Twitter API Design Evaluation and Latency Budget

Introduction#

After familiarizing ourselves with Twitter's services and their endpoints, we'll focus on the last two aspects of designing the API in this lesson, namely how to meet non-functional requirements and how to estimate the response time of our Twitter API. Moreover, we’ll also discuss some interesting scenarios related to timelines and try to optimize the service using different approaches.

Non-functional requirements#

Let's discuss how we can achieve the non-functional requirements of the API for Twitter services.

Availability#

We ensure the availability of the system even during unexpected spikes (for instance, a celebrity’s Tweet needs to be delivered to millions of followers in a timely manner) by having loosely coupled services run separate tasks concurrently and statelessly. An example of such loosely coupled services is the usage of the pub-sub service between the Tweet service and the timeline service. The pub-sub service decouples our two main services and queues multiple concurrent Tweets during peak hours. Furthermore, we use a monitoring system that helps us detect anomalies, such as overloading the service due to excessive requests. To prevent excessive requests, rate limiting helps us reduce network traffic by restricting users' access to the Twitter API for a certain period of time. For example, the user can post a maximum of 15 Tweets per minute.

Reliability #

We use circuit breakers to identify and recover from bad situations as quickly as possible for our services. Also, we eliminate the single point of failure by routing the request to any available replica service. Furthermore, we use the backend for the frontend (BFF) approach for our API gateway to make it reliable and available because our services are used by different clients (mobile and website). For example, if the Twitter website is down (which is very rare), the service of the mobile application will not be affected by this downtime because the BFF handles each frontend or client type independently.

Scalability #

The stateless nature of the HTTP allows us to divide the load of incoming requests across multiple servers. Next, we use a mixture of push and pull models for the timeline updates, depending on user type (active or inactive), to serve a large number of users.

Security #

Twitter's service authenticates and authorizes users by using their credentials. The credentials must be encrypted through HTTPS/TLS. Typical users can authenticate themselves using the Authorization: Basic <encodedCreds> header. Moreover, we adopt the OAuth/OIDC code authentication with the PKCE mechanism for third-party logins (such as through Google, Apple, etc.).

Low latency#

For systems like Twitter, where the number of users and data increase daily, we maintain as low a latency as possible by pre-generating the timelines and storing them in the feed cache to serve the active users. Since the system is read-heavy and users are likely to read the most recent Tweets, it makes sense to keep them in the cache. Furthermore, we adopt cursor pagination, which] helps us to paginate the Tweets efficiently using the next-cursor pointer to avoid unnecessary load on the network, client, or server side. Also, links to popular data (such as images, videos, scripts, and so on) are generated dynamically, which directs the user to the nearest CDN. The client can download popular media content from the CDNs, which allows us to improve the response time. The following illustration shows how users can retrieve trends or Tweets related to them from the nearest CDNs instead of fetching them from the origin server.

---*---

(YOUR OBJECTIVE) Reproduce the section of the Twitter API design text starting at "Scalability #" and ending at "number of users.", swapping "incoming requests" for "inbound requests". The listing below has no connection to the Twitter API design text.

(SOURCE MATERIAL)
---*---

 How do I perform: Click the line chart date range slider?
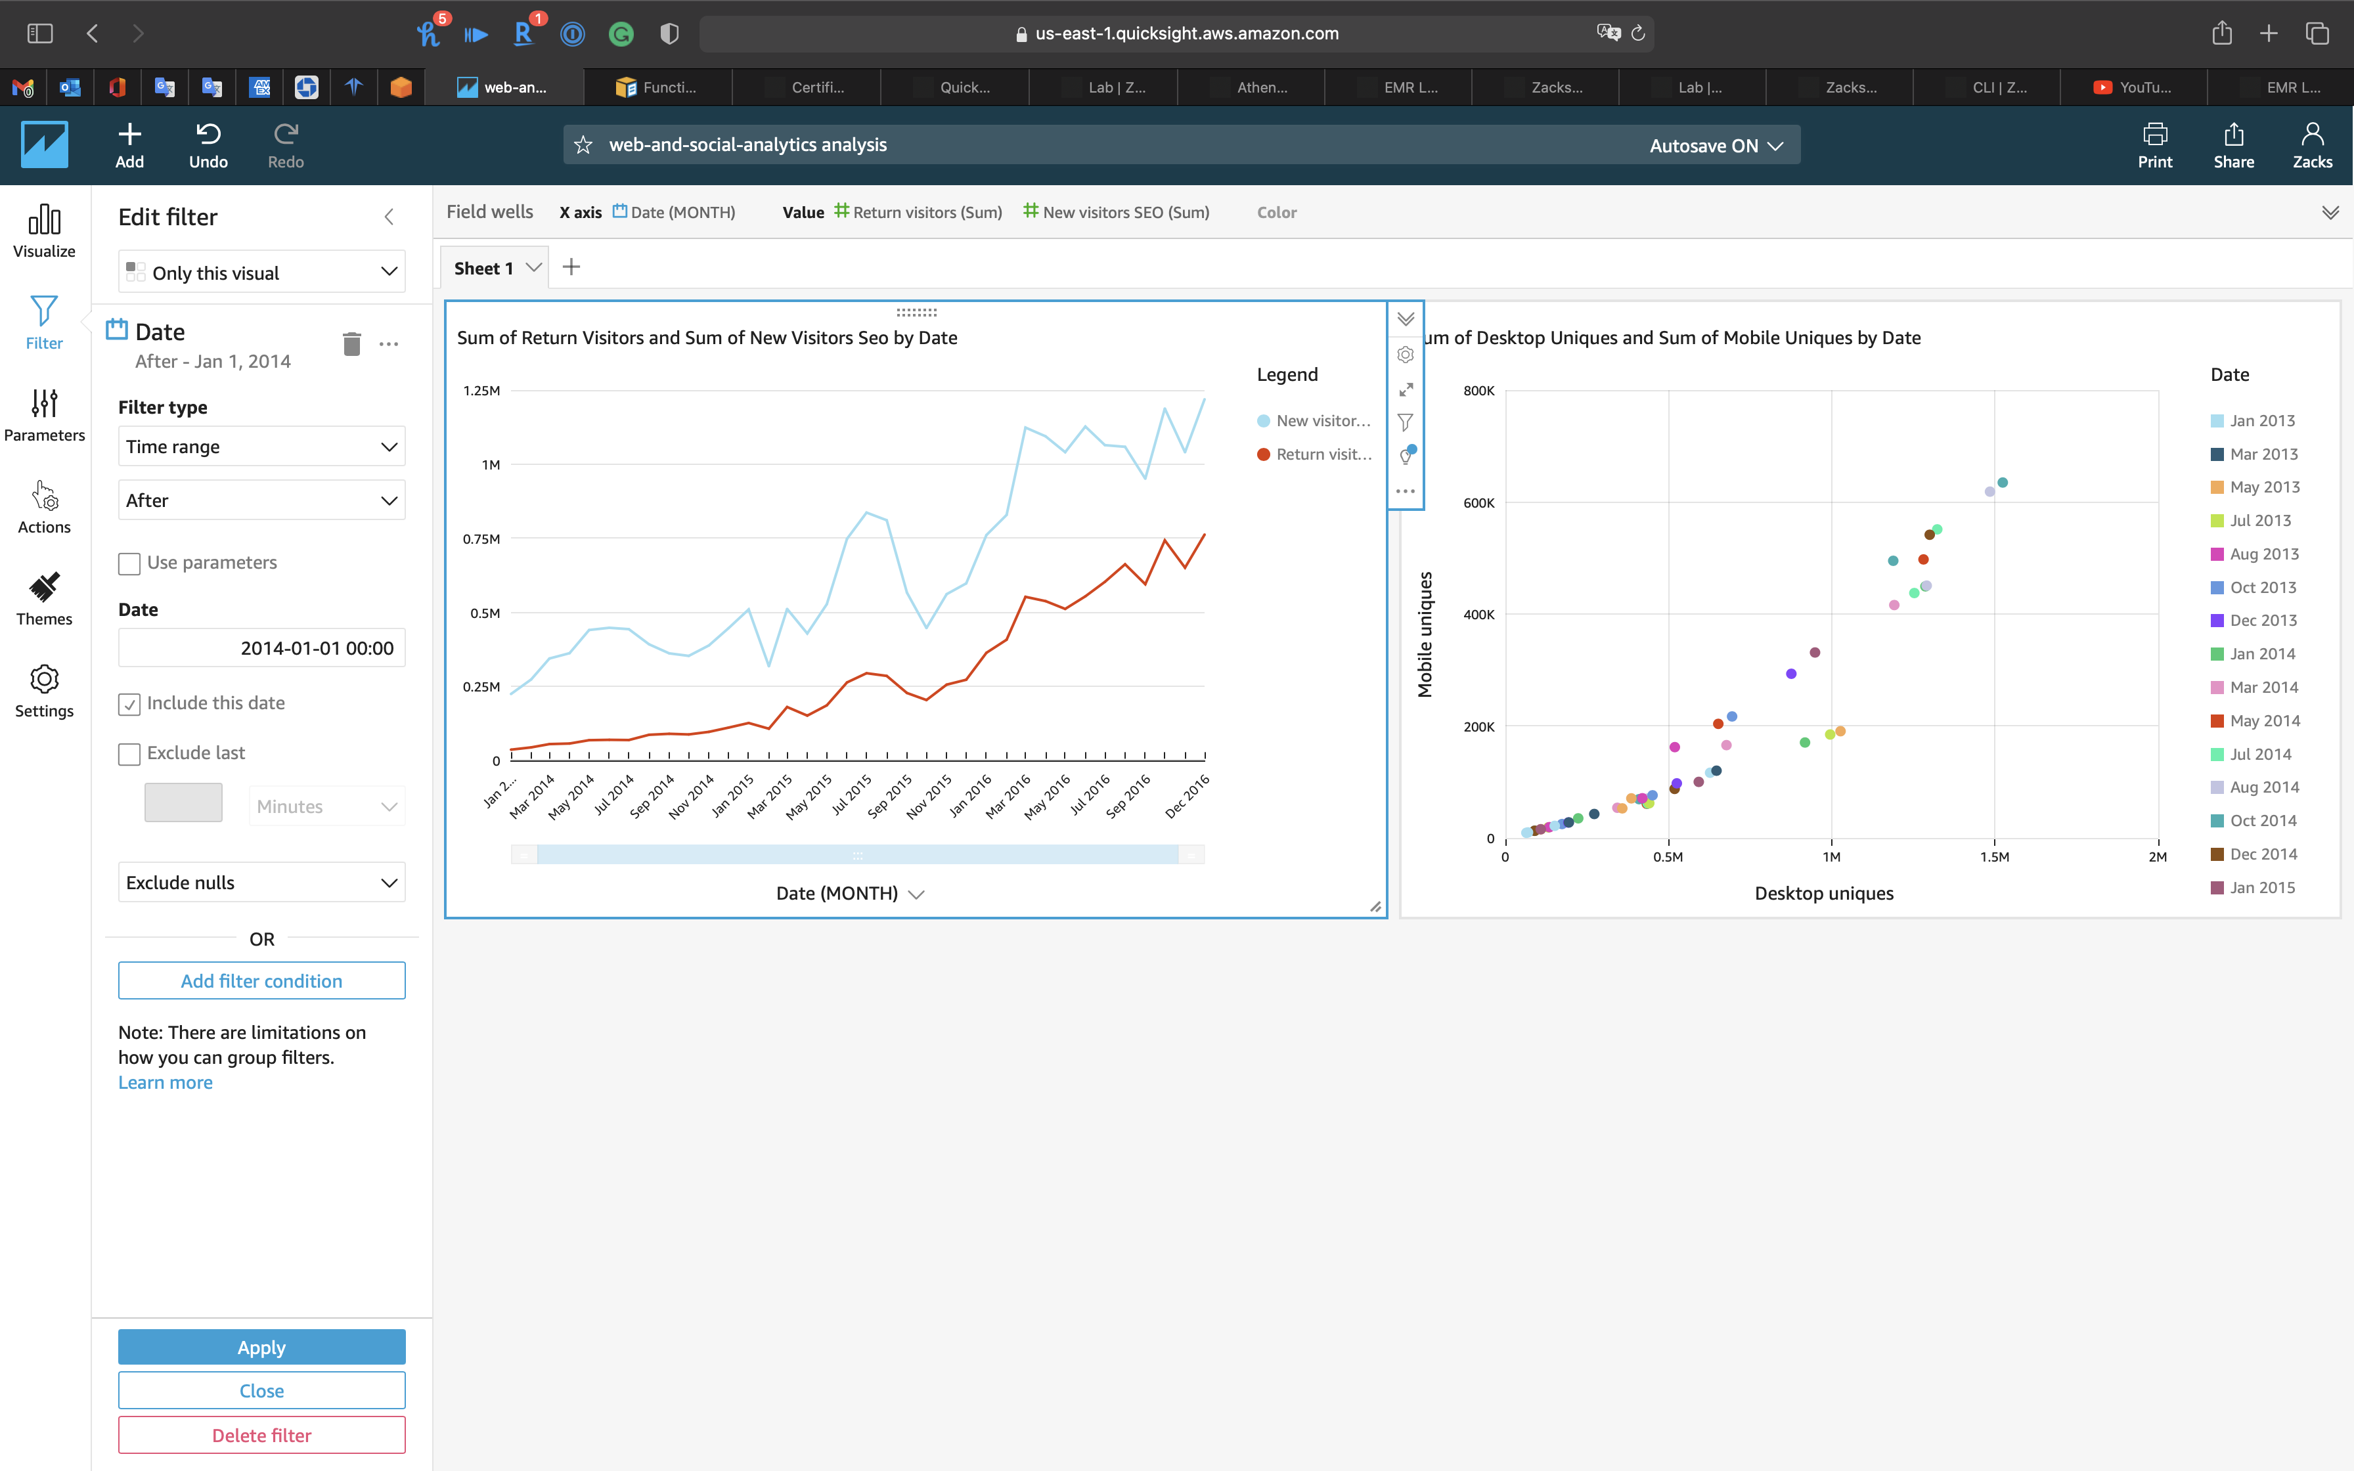pyautogui.click(x=857, y=855)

---*---

(COMPLETE OUTPUT)
Scalability #

The stateless nature of the HTTP allows us to divide the load of inbound requests across multiple servers. Next, we use a mixture of push and pull models for the timeline updates, depending on user type (active or inactive), to serve a large number of users.